*What is required*: Your answer must hold only the lines below from the line containing "Mesin Packing Gula (297, 2310)" through the line containing "PENGEMAS (230, 54)", each reproduced exactly.

+++ Data extract +++

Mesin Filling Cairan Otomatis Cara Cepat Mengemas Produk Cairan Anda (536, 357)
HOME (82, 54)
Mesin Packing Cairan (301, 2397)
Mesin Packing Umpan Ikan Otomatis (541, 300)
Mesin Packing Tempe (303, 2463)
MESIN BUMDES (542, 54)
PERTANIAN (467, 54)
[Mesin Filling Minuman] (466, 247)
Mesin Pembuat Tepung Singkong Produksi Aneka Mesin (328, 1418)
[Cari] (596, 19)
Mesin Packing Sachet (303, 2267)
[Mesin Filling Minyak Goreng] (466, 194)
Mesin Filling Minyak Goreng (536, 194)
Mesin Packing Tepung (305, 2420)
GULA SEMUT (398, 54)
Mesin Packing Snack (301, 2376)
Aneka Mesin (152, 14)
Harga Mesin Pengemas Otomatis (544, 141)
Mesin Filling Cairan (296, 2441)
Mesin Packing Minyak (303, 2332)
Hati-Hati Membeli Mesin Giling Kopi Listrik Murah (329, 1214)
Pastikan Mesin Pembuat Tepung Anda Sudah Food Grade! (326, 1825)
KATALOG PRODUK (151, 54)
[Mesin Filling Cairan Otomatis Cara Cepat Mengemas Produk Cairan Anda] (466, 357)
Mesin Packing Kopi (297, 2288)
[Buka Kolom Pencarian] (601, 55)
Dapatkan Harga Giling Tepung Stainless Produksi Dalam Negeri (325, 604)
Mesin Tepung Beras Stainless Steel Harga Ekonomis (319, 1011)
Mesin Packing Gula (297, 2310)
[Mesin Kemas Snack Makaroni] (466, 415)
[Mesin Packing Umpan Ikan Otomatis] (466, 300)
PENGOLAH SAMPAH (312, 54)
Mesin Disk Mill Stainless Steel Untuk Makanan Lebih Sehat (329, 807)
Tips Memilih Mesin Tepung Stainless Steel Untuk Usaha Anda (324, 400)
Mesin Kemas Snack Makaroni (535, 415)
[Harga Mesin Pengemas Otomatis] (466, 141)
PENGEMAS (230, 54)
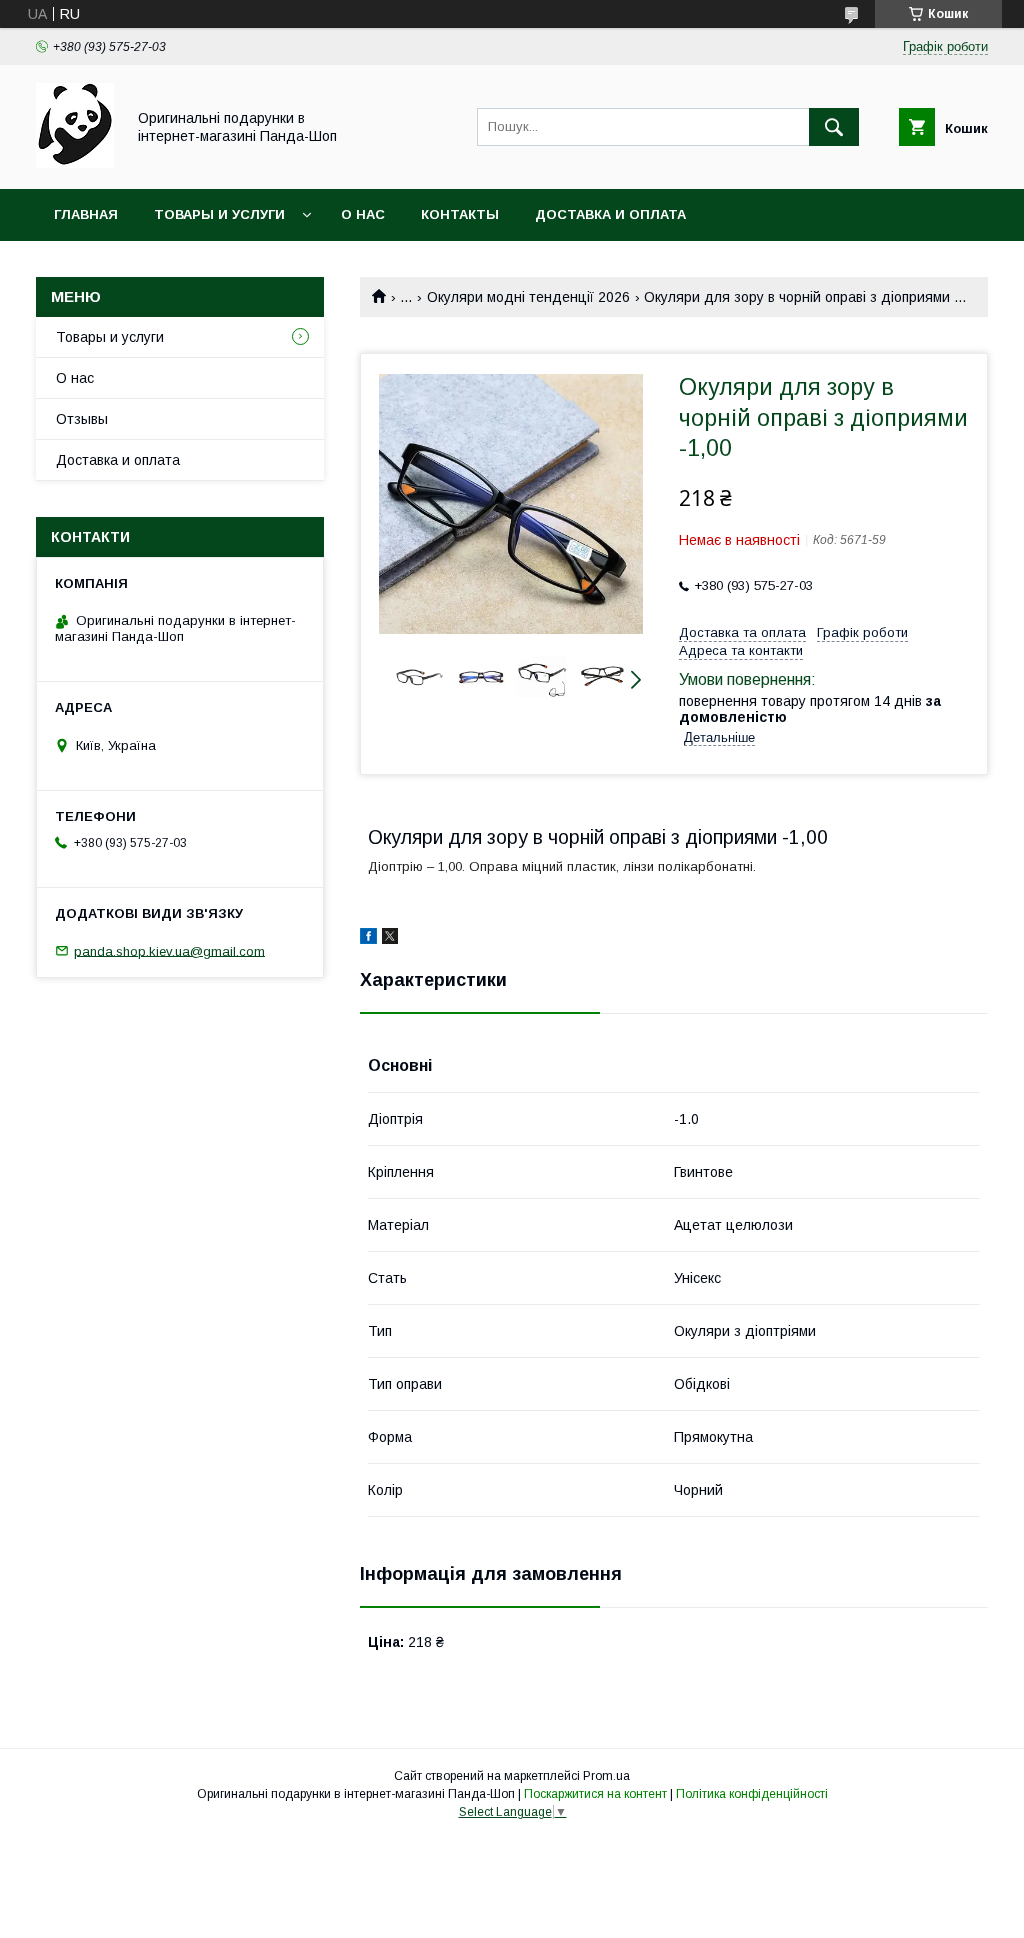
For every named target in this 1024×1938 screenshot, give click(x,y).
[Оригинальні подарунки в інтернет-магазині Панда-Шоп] (75, 163)
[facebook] (368, 939)
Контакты (460, 214)
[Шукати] (834, 127)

+++

*Response box*:
Mesin Packing Gula (297, 2310)
[Mesin Kemas Snack Makaroni] (466, 415)
[Mesin Packing Umpan Ikan Otomatis] (466, 300)
PENGOLAH SAMPAH (312, 54)
Mesin Disk Mill Stainless Steel Untuk Makanan Lebih Sehat (329, 807)
Tips Memilih Mesin Tepung Stainless Steel Untuk Usaha Anda (324, 400)
Mesin Kemas Snack Makaroni (535, 415)
[Harga Mesin Pengemas Otomatis] (466, 141)
PENGEMAS (230, 54)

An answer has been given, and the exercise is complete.